Scan the records below for the line with "Dona a este plugin (28, 2274)" and the line with "Mostbet Oyun Türleri (75, 498)". Repeat those two lines and every line between them exactly, and nothing else.

§ **PROVIDED DATA**

- - - - -

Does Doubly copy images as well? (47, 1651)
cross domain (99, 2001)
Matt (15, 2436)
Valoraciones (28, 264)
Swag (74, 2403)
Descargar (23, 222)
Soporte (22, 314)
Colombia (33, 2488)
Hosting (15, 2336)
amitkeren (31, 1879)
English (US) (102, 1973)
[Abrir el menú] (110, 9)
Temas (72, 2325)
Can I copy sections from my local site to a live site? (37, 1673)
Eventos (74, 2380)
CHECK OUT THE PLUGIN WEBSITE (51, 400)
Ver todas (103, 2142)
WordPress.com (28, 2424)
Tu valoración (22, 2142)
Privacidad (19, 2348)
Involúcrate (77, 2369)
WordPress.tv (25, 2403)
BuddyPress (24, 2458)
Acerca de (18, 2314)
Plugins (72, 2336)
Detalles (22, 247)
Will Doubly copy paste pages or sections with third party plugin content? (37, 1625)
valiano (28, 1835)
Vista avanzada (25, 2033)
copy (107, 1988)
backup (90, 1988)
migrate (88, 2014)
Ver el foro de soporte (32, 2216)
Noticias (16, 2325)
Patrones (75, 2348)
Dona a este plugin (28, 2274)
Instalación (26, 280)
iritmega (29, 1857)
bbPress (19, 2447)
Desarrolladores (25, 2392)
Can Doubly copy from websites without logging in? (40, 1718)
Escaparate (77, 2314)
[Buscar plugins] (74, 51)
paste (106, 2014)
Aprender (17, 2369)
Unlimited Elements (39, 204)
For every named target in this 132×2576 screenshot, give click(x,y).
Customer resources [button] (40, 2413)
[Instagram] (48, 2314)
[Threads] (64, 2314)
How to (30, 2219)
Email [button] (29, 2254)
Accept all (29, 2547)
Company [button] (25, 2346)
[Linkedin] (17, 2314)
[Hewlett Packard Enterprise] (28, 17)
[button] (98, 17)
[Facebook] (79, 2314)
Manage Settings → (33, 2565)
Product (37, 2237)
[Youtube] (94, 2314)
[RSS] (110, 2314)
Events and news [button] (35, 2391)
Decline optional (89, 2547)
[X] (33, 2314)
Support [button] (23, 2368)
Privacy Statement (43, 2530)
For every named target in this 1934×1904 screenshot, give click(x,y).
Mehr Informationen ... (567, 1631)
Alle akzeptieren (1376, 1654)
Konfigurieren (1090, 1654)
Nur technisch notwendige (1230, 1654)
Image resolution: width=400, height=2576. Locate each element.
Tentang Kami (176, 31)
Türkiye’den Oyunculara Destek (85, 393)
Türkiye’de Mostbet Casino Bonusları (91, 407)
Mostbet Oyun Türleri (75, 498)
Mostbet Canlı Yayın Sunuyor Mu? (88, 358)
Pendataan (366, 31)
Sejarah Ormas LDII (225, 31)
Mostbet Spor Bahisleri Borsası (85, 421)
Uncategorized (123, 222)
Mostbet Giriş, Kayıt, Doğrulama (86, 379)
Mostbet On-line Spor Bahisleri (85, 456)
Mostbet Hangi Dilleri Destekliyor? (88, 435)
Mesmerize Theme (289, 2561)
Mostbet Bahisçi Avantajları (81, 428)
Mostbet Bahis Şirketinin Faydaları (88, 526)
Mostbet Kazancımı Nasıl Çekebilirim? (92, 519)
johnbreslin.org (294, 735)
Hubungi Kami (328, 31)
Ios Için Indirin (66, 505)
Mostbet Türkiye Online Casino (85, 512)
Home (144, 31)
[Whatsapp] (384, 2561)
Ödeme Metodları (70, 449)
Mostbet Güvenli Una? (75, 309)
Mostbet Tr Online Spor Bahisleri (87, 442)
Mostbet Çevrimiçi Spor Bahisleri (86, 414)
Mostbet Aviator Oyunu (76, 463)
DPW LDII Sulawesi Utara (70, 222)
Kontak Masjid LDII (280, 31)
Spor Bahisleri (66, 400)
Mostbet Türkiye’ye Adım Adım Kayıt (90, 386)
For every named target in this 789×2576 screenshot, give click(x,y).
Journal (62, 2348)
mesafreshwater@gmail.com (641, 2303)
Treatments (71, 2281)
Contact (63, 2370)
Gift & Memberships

- - - - -

§ **ANSWER SECTION**
Dona a este plugin (28, 2274)
Instalación (26, 280)
iritmega (29, 1857)
bbPress (19, 2447)
Desarrolladores (25, 2392)
Can Doubly copy from websites without logging in? (40, 1718)
Escaparate (77, 2314)
[Buscar plugins] (74, 51)
paste (106, 2014)
Aprender (17, 2369)
Unlimited Elements (39, 204)
For every named target in this 132×2576 screenshot, give click(x,y).
Customer resources [button] (40, 2413)
[Instagram] (48, 2314)
[Threads] (64, 2314)
How to (30, 2219)
Email [button] (29, 2254)
Accept all (29, 2547)
Company [button] (25, 2346)
[Linkedin] (17, 2314)
[Hewlett Packard Enterprise] (28, 17)
[button] (98, 17)
[Facebook] (79, 2314)
Manage Settings → (33, 2565)
Product (37, 2237)
[Youtube] (94, 2314)
[RSS] (110, 2314)
Events and news [button] (35, 2391)
Decline optional (89, 2547)
[X] (33, 2314)
Support [button] (23, 2368)
Privacy Statement (43, 2530)
For every named target in this 1934×1904 screenshot, give click(x,y).
Mehr Informationen ... (567, 1631)
Alle akzeptieren (1376, 1654)
Konfigurieren (1090, 1654)
Nur technisch notwendige (1230, 1654)
Image resolution: width=400, height=2576. Locate each element.
Tentang Kami (176, 31)
Türkiye’den Oyunculara Destek (85, 393)
Türkiye’de Mostbet Casino Bonusları (91, 407)
Mostbet Oyun Türleri (75, 498)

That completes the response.